A landscape artist also has to decide what she wants viewers to notice. If she's painting a field, she must decide whether she wants us to see each individual blade of grass or just a blur of color representing the whole field. She might paint the landscape as if we're looking down from an airplane, or as if we're lying on the ground on a picnic blanket.

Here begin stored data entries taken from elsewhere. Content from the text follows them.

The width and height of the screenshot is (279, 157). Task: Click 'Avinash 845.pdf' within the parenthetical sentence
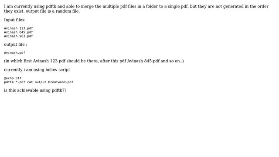[143, 61]
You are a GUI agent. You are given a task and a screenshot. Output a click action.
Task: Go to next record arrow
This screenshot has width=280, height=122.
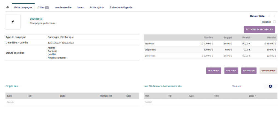[275, 16]
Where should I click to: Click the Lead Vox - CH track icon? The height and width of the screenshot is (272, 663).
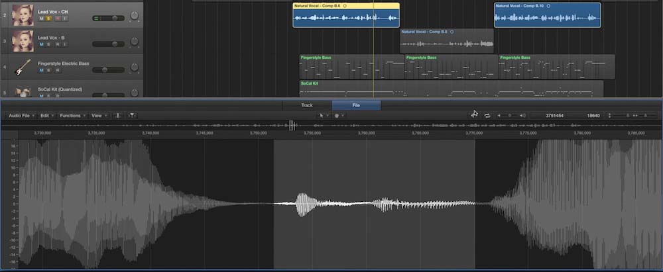23,14

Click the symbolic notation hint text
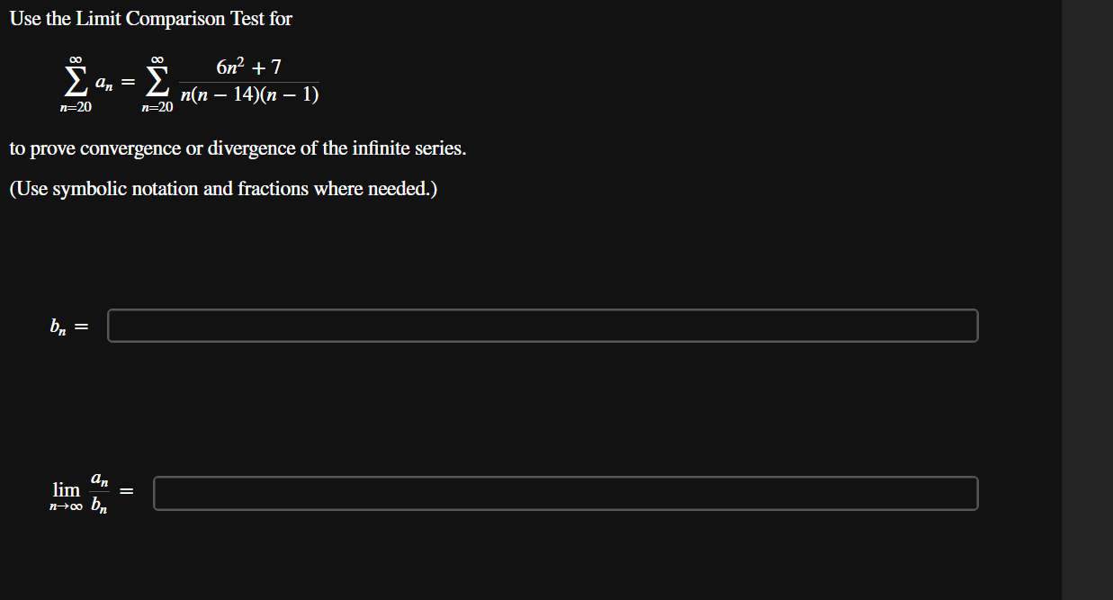click(x=221, y=188)
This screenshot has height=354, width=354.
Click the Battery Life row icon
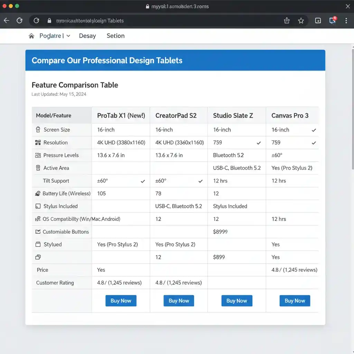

Before making any of these choices, the artist must first decide whether to work outdoors, directly observing the land, or indoors in a studio. Working outdoors lets an artist study nature's colors—the soil, the clouds, and the reflections on water—and observe how sunlight and shadow shift with every passing moment. Working in a studio, on the other hand, allows the artist to work more slowly, rearranging the composition (the way objects are arranged in the picture) and adjusting colors and shapes based on personal choice. Many artists use both methods: they make quick sketches outdoors, then create the finished painting later in the studio.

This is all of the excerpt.